Rosco Vortex 360 gobo rotators

propmonkey

Well-Known Member
we recent purchased 2 of them. we are currently doing A Midsummer's Night Dream and i have them in a ETC S4 15/30 750w zoom. i have 2 rosco realistic gobos in them in rotating in opposite directions. im having trouble keeping them at the speed i want. i want them as slow as possible so it looks like trees in the wind. but when i set them on the lowest speed possible. ill set them and fly up the pipe and then i turn the rotators off on back on( i have them in a dimmer patched as a nondim) they stopped. and i cantfirgure out why they are doing this.
 
my only guess is when it is getting flown up the speed falls lower. (unless when you bring it back down, it works)

what happens if you put them on a dimmer, but not patched as a nondim and just keep it at 100
 
I'm bettinng friction. It takes a lot more force to get something moving than it takes to keep it moving. So, my bet is that you have them set so slow that they don't have enough "grunt" to get started once stopped.

- Tim
 
ok, thanks. ill try to get them as slow as possbile with out stopping.

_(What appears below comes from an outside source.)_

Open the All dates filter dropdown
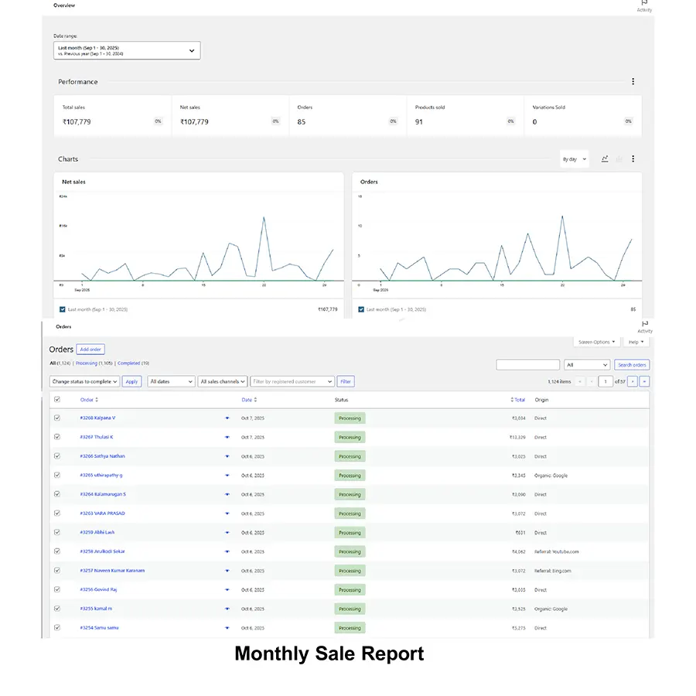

also will it hurt them say if i fade them up like over 2-3 seconds?
 
Generally speaking motors and dimmers don't really work well together. This is something you'd have to ask Rosco about, but I'd plan on putitng the power for the unit on a switched circuit. You can fade the intensity of the light up via the dimmer, of course. I'm not sure why yyou'd wnat to fade the rotator anyway. If you want to chang eht espeed over a few seconds, that's more a programming the DMX levels into cues issue.
 
It's all a matter of thresholds. A motor draws more current when starting than running. So if you start with the motor off and sneak up the speed control till it turns on, you can then turn it back down below that initial threshold. Just inch up the speed till they run reliably every time you hit the non-dim, because you definately don't want to dim a motor, there's other circuitry for that.
 
I was looking throught these old posts and found this. We have some Rosco vortex gobo rotaters, not sure what model number it is, but, we've always run the motor with two channels on the dimmers (one forward, one backward). We've also used them to speed up and slow down the speed they rotate. After reading this, it seems like this is a really bad idea, but we've had no problems, and, from what I understand, this has been done for years. In other words, should we not do this anymore?
 
ares arent dmx controlled. we got the "cheap ones". i still could never get them to go that slow as i wanted but it worked out. ill see if i can post a pic.